Personal information
- Born: 6 July 1984 (age 42) Port-of-Spain, Trinidad and Tobago
- Batting: Right-handed
- Bowling: Right arm leg break
- Role: All-rounder

Domestic team information
- 2005–present: Trinidad and Tobago
- 2015-2019: Barbados Tridents
- 2019-2020: Jamaica Tallawahs
- 2020-: St Kitts and Nevis Patriots

Career statistics
| Competition | FC | LA | T20 |
| Matches | 110 | 53 | 39 |
| Runs scored | 3,584 | 381 | 154 |
| Batting average | 21.46 | 17.31 | 19.25 |
| 100s/50s | 1/15 | 0/1 | 0/1 |
| Top score | 125 | 74 | 60* |
| Balls bowled | 19,826 | 2,333 | 597 |
| Wickets | 437 | 71 | 31 |
| Bowling average | 23.03 | 25.67 | 20.22 |
| 5 wickets in innings | 25 | 1 | 0 |
| 10 wickets in match | 6 | 0 | 0 |
| Best bowling | 7/47 | 5/32 | 3/7 |
| Catches/stumpings | 82/– | 12/– | 10/– |
- Source: Cricinfo, 23 February 2023

= Imran Khan (Trinidad and Tobago cricketer) =

Trinidad and Tobago cricketer (born 1984)

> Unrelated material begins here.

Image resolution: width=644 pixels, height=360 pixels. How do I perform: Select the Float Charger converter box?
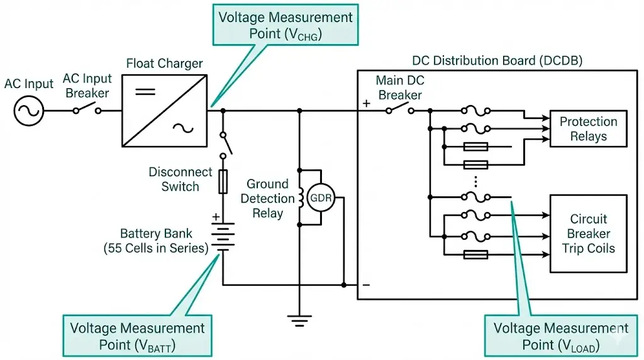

Imran Khan (born 6 July 1984 in Port of Spain) is a Trinidadian cricketer who plays as a right arm leg spinner. Khan has mainly featured for Trinidad and Tobago in first-class and list-A matches. He has also played for Caribbean Premier League teams Barbados Tridents, Jamaica Tallawahs and the St Kitts and Nevis Patriots.

==First class career==
Since 2005 Khan has featured for Trinidad and Tobago in first-class and list-A regional cricketing tournaments. He started off as an opening batsman but was soon encouraged by Brian Lara to become a full time leg-spinner. In November 2019, he was named as T&T's captain for the upcoming Regional Super50 tournament. Khan was later named, in February 2022, T&T's skipper for the 2021-22 West Indies Championship, the regional first-class tournament. He has gone on to play more than 100 matches and pick up over 400 wickets in first class cricket.

==T20 career==
Khan became a part of the Barbados Tridents for the upcoming 2016 Caribbean Premier League season. In May 2019 Khan joined CPL team Jamaica Tallawahs. He later signed up with Caribbean Premier League side St Kitts and Nevis Patriots in August 2020.